What is needed: Make an exact copy of every entry, leaving the pictures out.

Data items:

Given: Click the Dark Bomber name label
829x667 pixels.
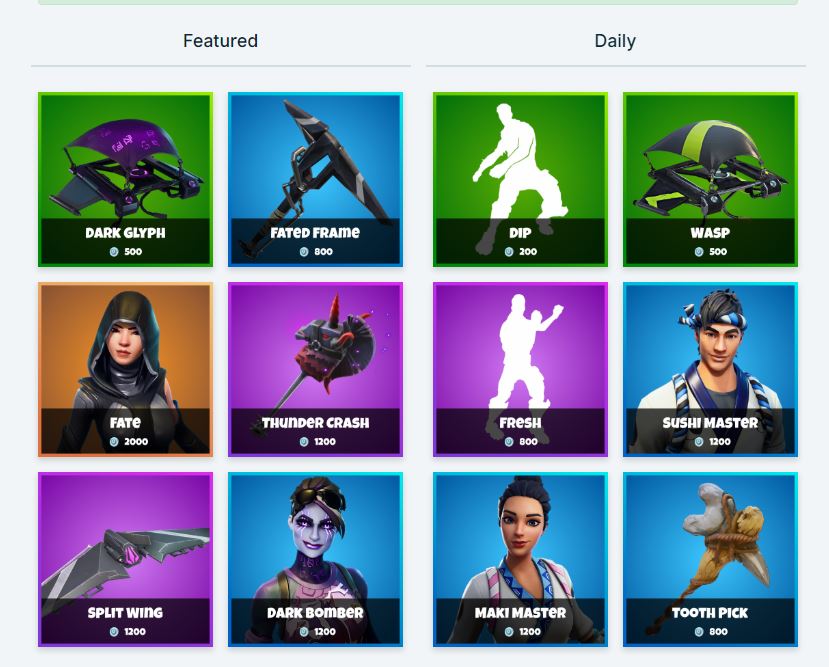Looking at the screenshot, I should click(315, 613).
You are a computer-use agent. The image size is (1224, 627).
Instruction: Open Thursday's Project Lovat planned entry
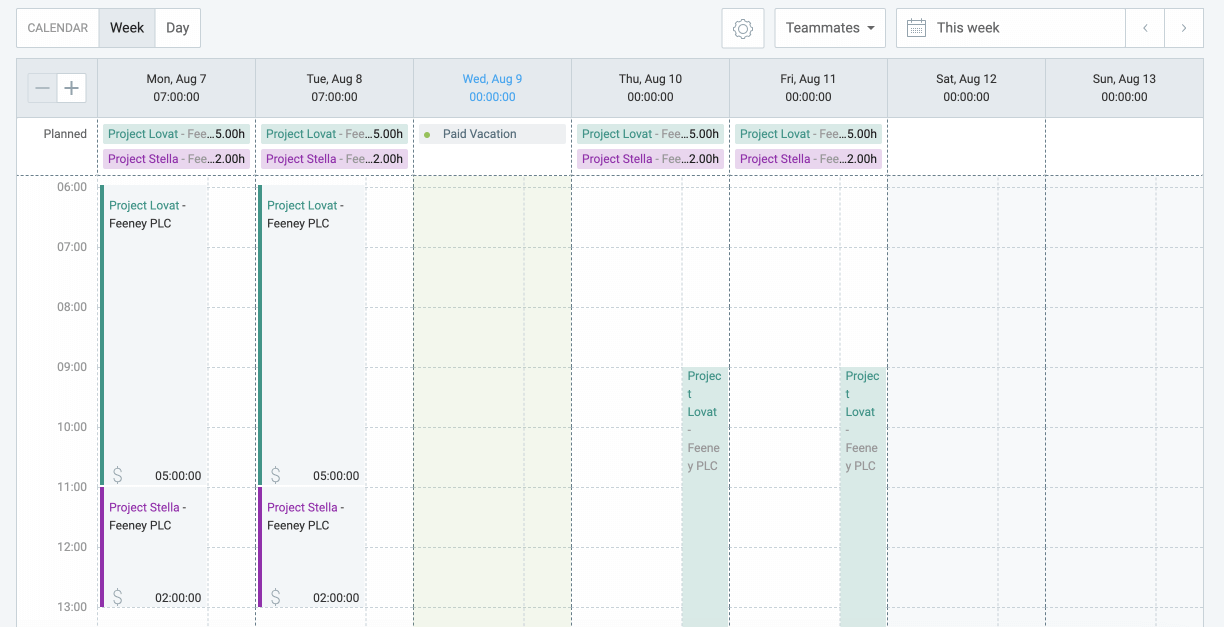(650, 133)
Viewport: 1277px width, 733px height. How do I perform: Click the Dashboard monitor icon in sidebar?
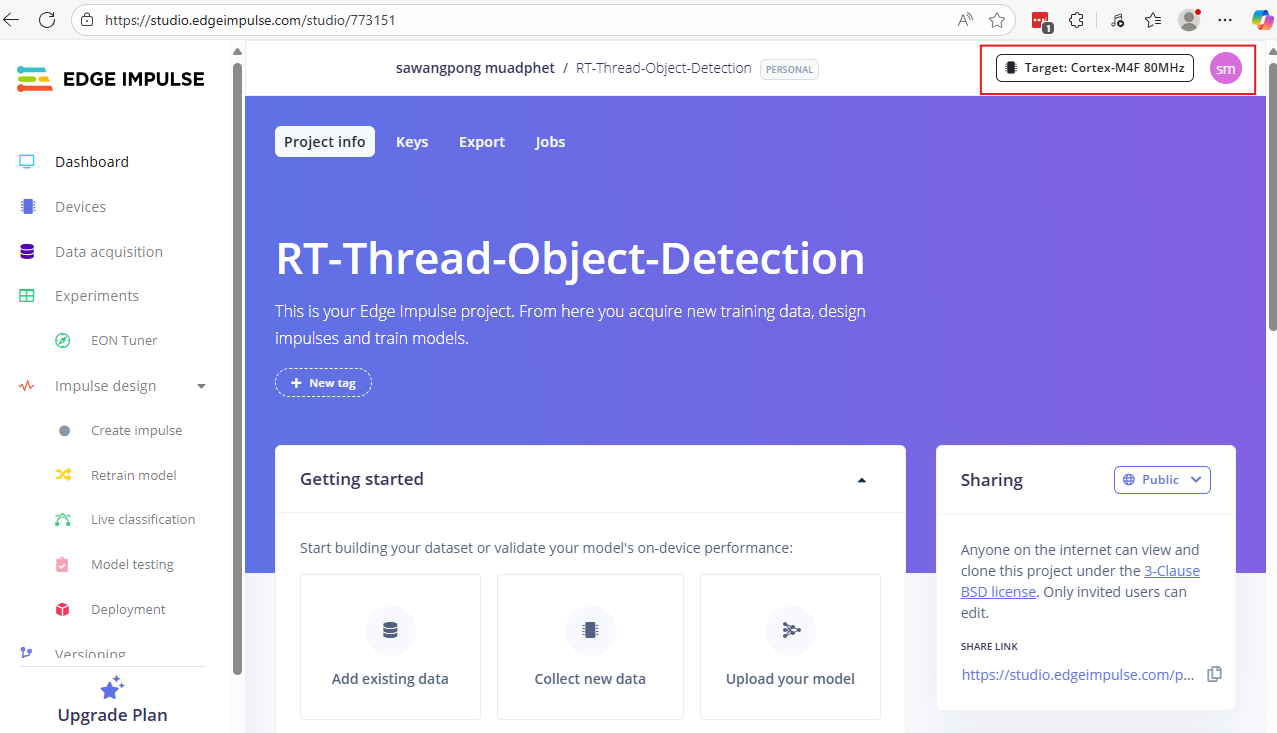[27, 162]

Answer below:
Given: Click the Dark Bomber name label
829x667 pixels.
Looking at the screenshot, I should click(315, 613).
You are a computer-use agent. The image size is (1224, 627).
Instruction: Open Thursday's Project Lovat planned entry
(650, 133)
Viewport: 1277px width, 733px height. How do I perform: Click the Dashboard monitor icon in sidebar?
[27, 162]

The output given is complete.